We have learned the tactics used by Starbucks, Google and Amazon – ironically three brands that sold themselves as ethical capitalists. How hollow that pledge to do no evil now sounds. But they are far from alone: an ActionAid study in 2011 found 98 companies in the FTSE 100 had at least one subsidiary in a tax haven.

Or take Microsoft, whose creator is now hailed a hero for giving so much money to charity. A Harvard law professor revealed it has three units in the low-tax nations of Puerto Rico, Ireland and Singapore that in 2011 booked more than half the company’s total worldwide profits. If it paid more tax around the world, there might be less argument for aid.

Politicians are being forced to act, given pressures on family finances and public purses. In the United States, profit-shifting costs $90bn annually, which would help its fiscal black hole. France is looking at an internet tax. The Dutch parliament has been debating the country’s role as a relay-station in the global tax-avoidance network, which helped Google to cut its tax bill by more than £1bn.

In an ideal world, there would be unified action to shut down tax havens, close loopholes and end aggressive tax avoidance. But this is likely to be compromised by the need for international consensus. Meanwhile, it is hard to have faith in our Inland Revenue, which seems so ready to cut deals with dodgy corporations and wealthy crooks while clamping down fast on small fry.

But there is a simple solution – one in keeping with the Coalition’s drive for transparency and belief in “nudge” theories. Instead of waiting for international agreement, why not just insist every company doing business in Britain publishes precisely how much it pays in corporation tax? This idea is supported by Labour so could be passed in days, is simple to enforce and might prove transformative.

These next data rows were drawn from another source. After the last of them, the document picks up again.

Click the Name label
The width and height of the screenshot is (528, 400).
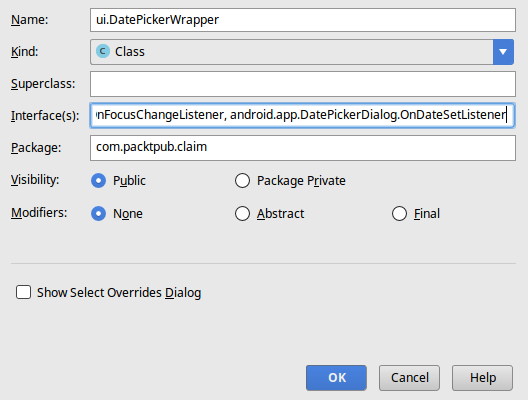(x=30, y=20)
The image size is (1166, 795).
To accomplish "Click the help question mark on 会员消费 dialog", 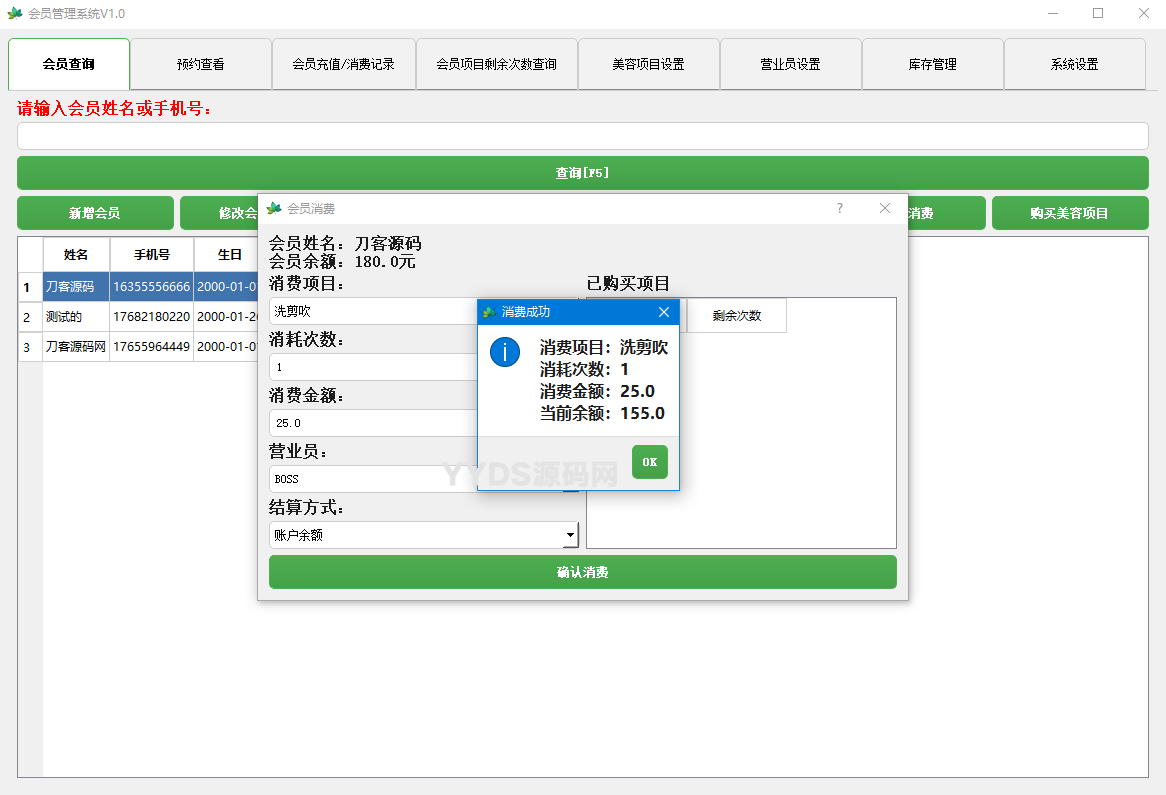I will [x=839, y=208].
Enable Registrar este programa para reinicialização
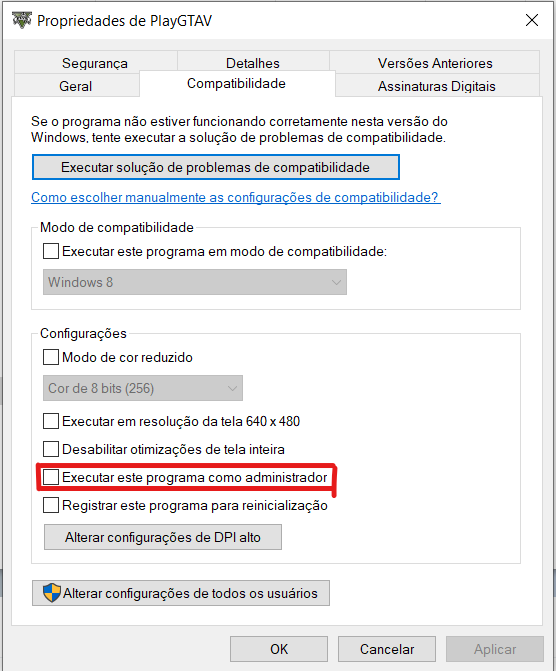The image size is (556, 671). (51, 505)
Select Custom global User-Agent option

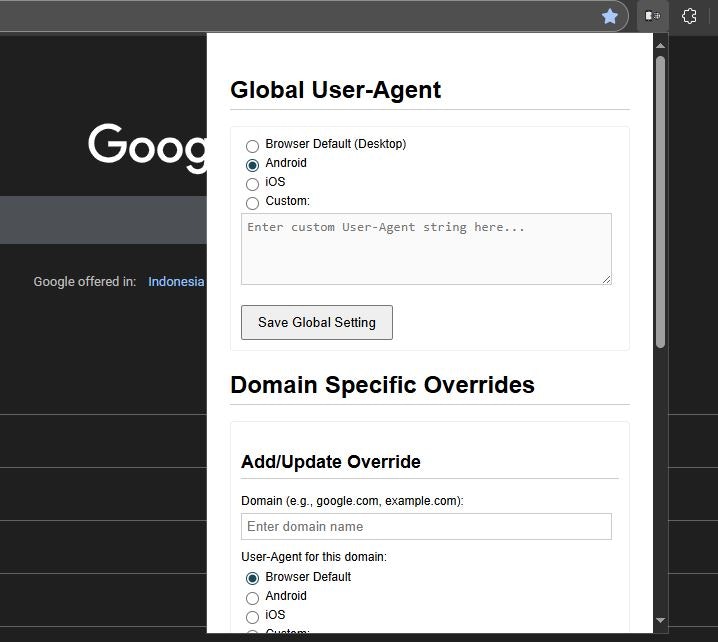click(252, 203)
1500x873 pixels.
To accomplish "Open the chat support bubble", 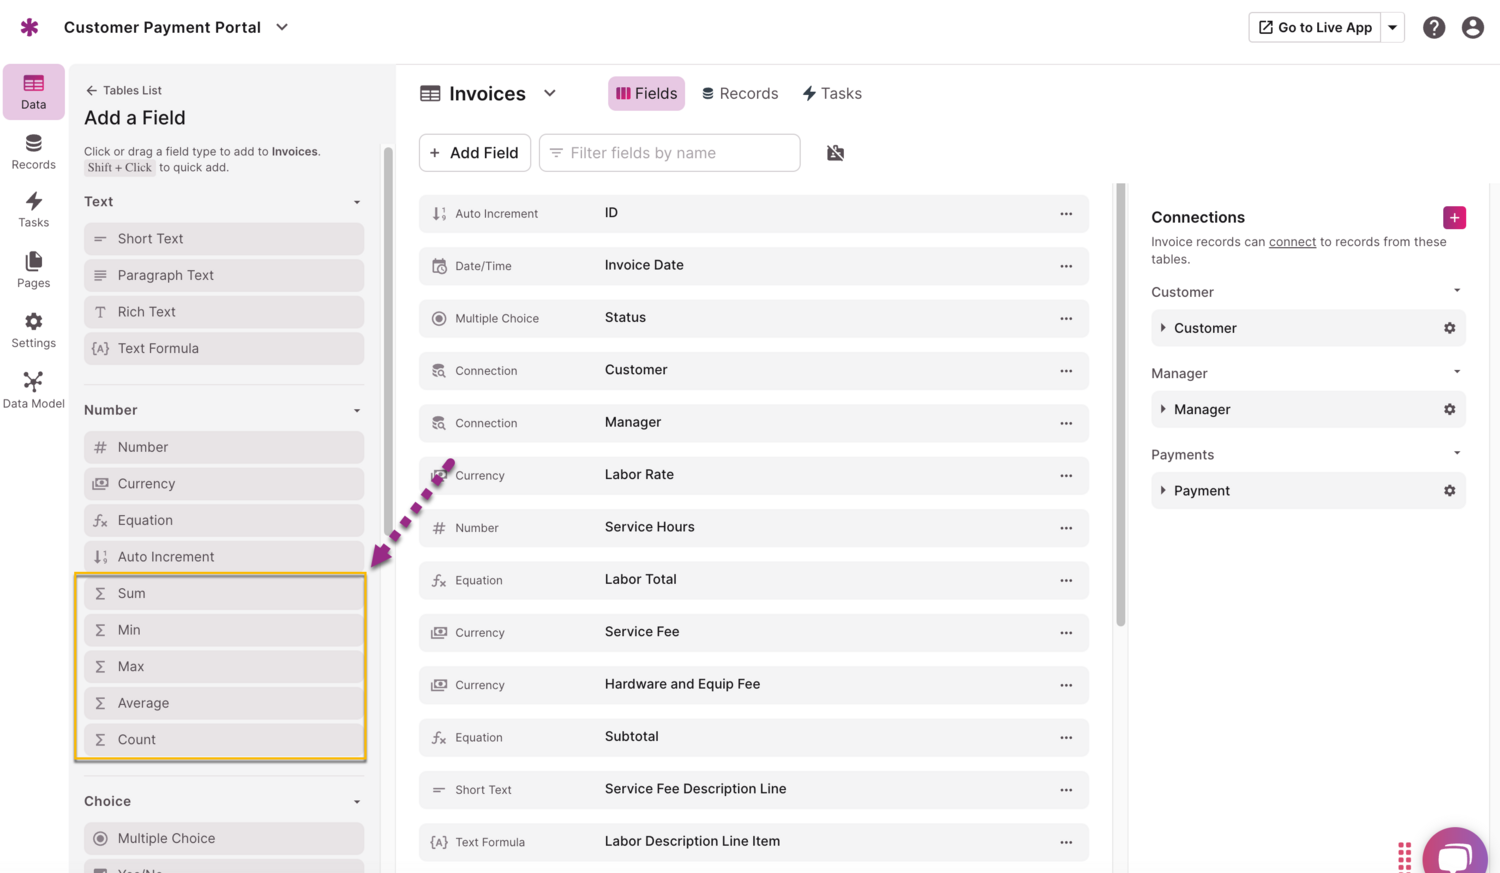I will (1454, 854).
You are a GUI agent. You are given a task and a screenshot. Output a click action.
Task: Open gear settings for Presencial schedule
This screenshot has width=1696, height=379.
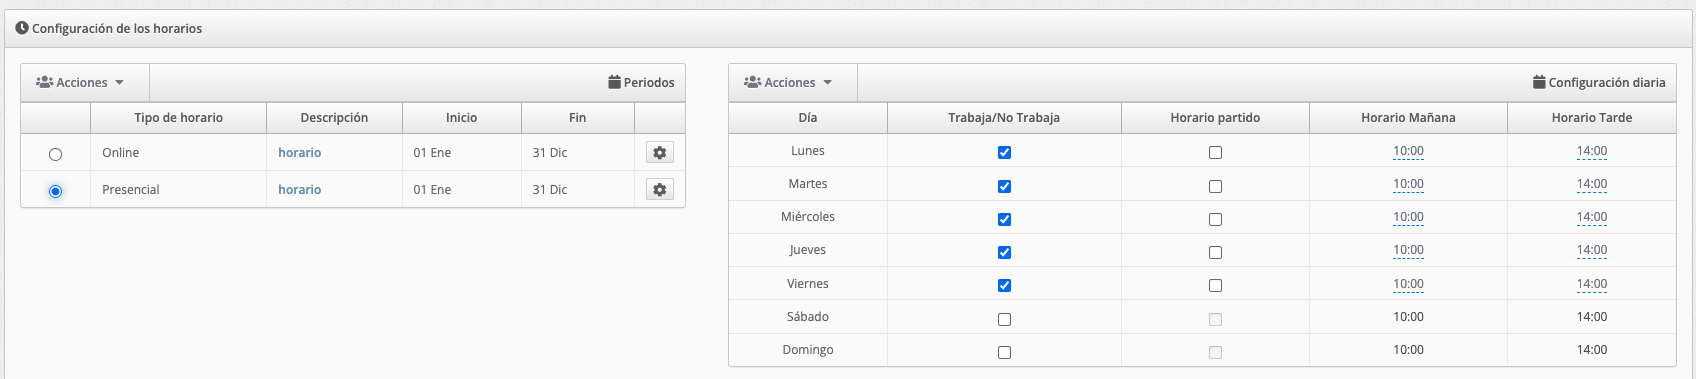(x=659, y=189)
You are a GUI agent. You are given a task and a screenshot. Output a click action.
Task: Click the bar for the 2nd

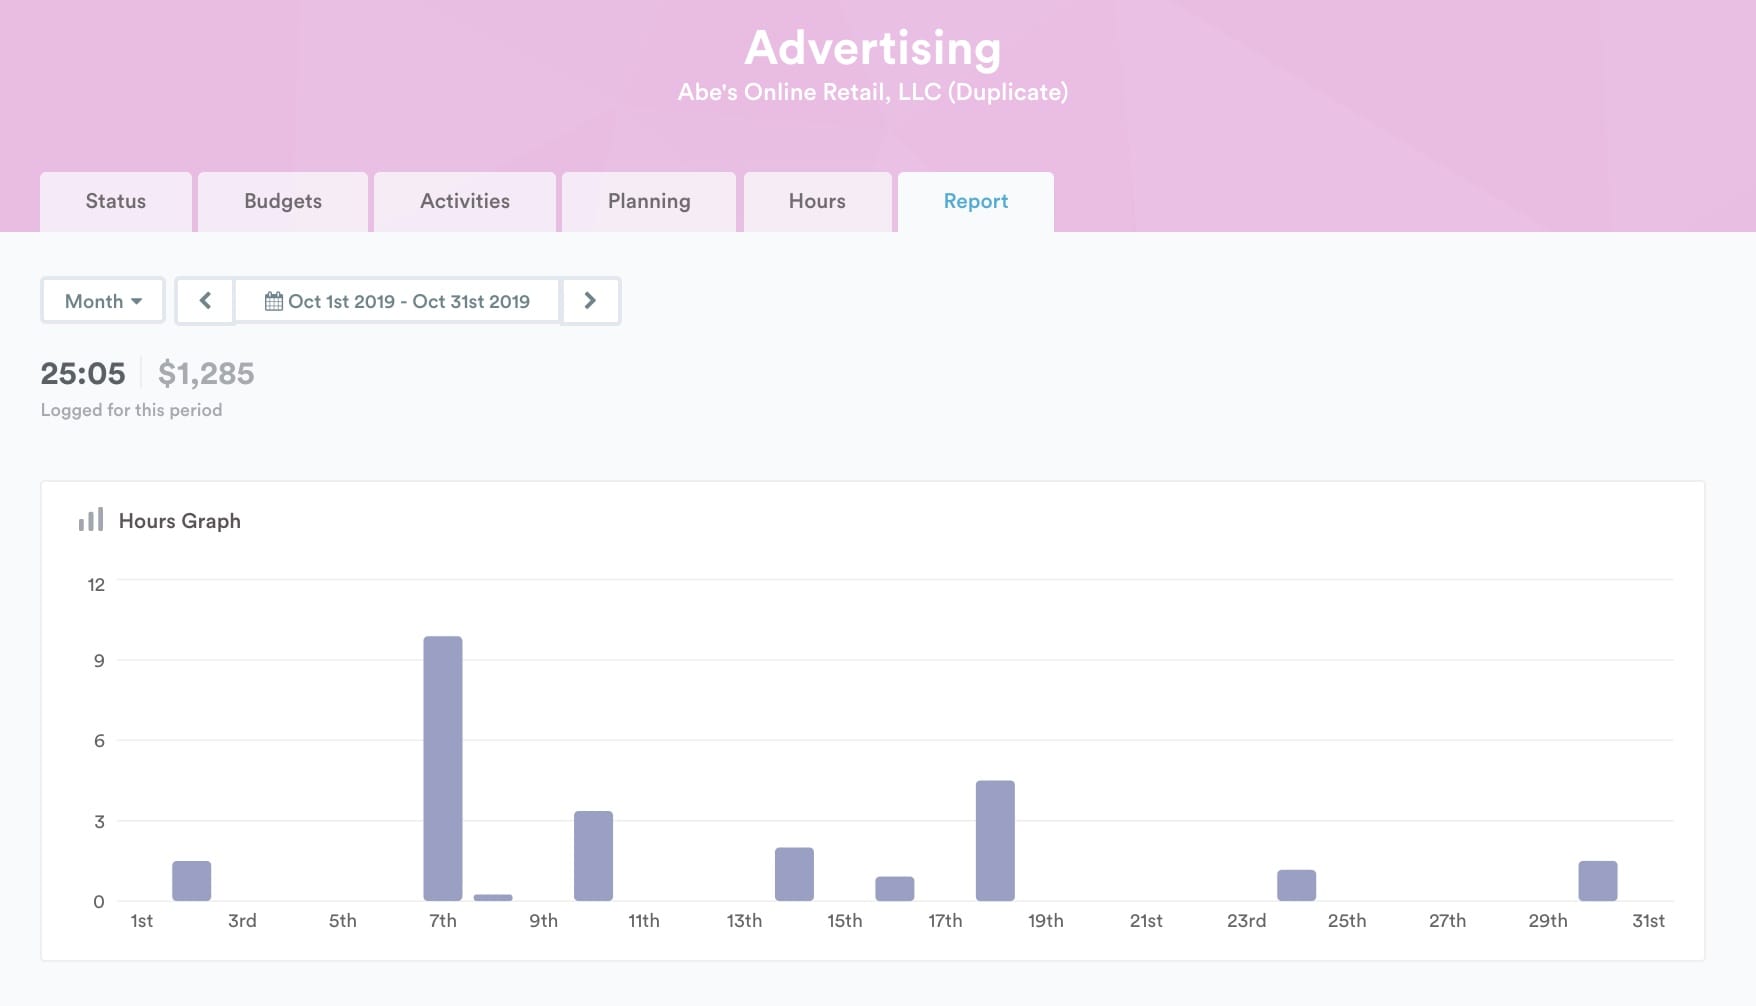(x=192, y=880)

Brands are, after all, the most precious thing companies possess – and they are surprisingly fragile in the social-media age. Starbucks may be opening hundreds of new stores each year and seeing worldwide profits soar, but it was so rattled by public opprobrium over tax that it rapidly offered to hand £10m a year to the Exchequer. It was surely no coincidence that rivals reported soaring sales after the furore.

If such information is public, firms are free to decide whether to keep paying armies of accountants and lawyers to manipulate profits and corporate structures – or to cough up a bit more tax. Equally, the public is free to decide if it wants to keep consuming their products.

Some say this might drive firms to pack up business in Britain. Unlikely – but even if true, would that be such a disaster? If Starbucks had shut its shops rather than responding to public pressure, there would have been plenty of other firms ready to sell us overpriced buckets of milky coffee. It might even be the making of some new national champions.

There is something profoundly wrong with permitting arrogant global companies to flout national tax rules, gaining unfair advantages over smaller and local rivals. It insults their customers, protects their position and entrenches their power. Politicians must flex their muscles to show who really runs the country.